Con la embarazada de cuerpo presente, totalmente espatarrada y con unas ganas locas de que se termine todo, ese chiste fácil y malo era totalmente innecesario.

Encima se van los dos a la vez de la consulta y te dejan ahí a solas con Comadreja que con la mirada te dice: “goooooordaaaaaaaaa”. 
Se corta el ambiente con la respiración.

Tu cachorrito ya está listo y preparado para salir pero no le da la gana. No se ha encajado en posición de salida y además se ha atravesado en mitad del útero en plan “¡¡del útero de la rubia no me moverán!!” (con tonadilla del barco de chanquete).

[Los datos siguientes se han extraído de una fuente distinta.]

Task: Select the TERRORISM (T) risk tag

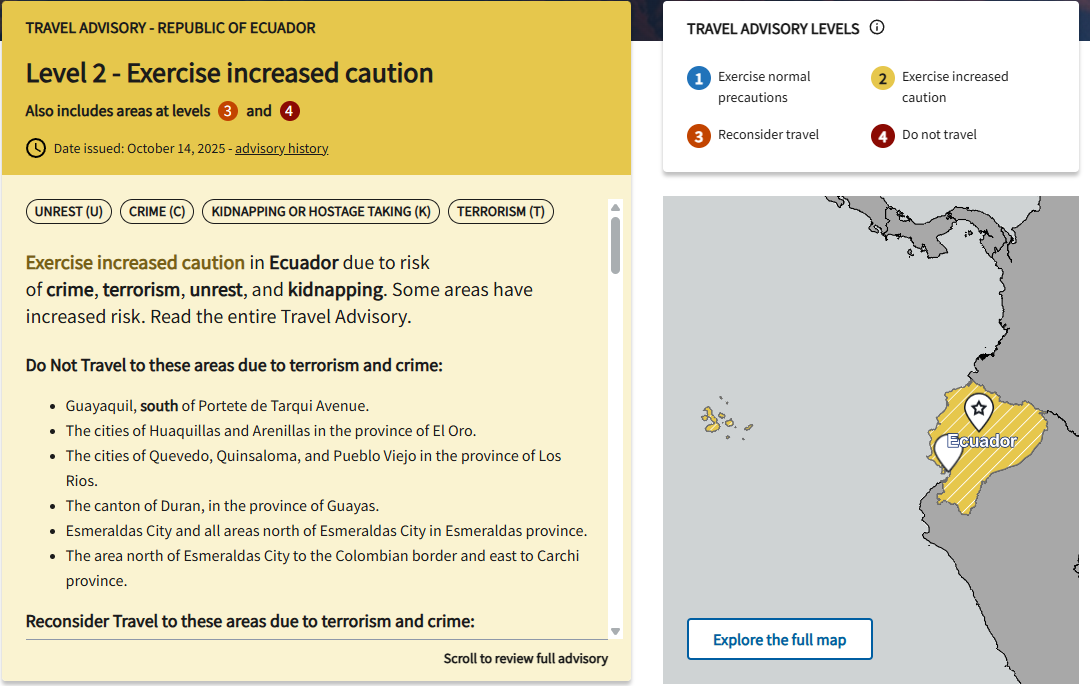Action: coord(501,211)
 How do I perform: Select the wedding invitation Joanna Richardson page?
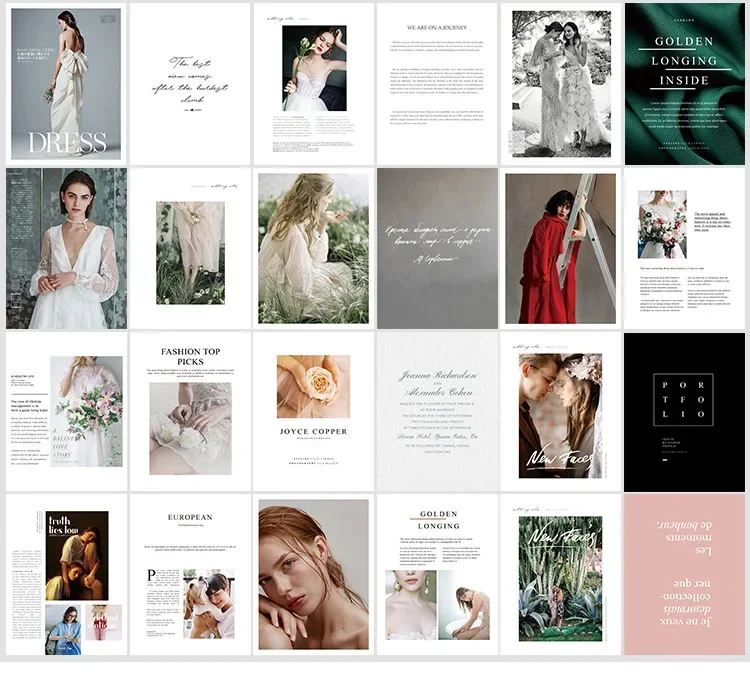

Y para hacerlo más ameno tienes a tu familia y amigos en estado de código rojo, tanto que empiezas a sospechar una leve falta de confianza en tu capacidad de reacción ante la llegada del importante. Están todos excesivamente pendientes de ti, y no puedes llamarles sin provocarles una angina de pecho. Así que te pasas el día mirando el móvil sin atreverte a llamar a nadie si no es estrictamente necesario, nunca infravalores el poder de un teléfono móvil como arma inductora de paradas cardiorespiratorias.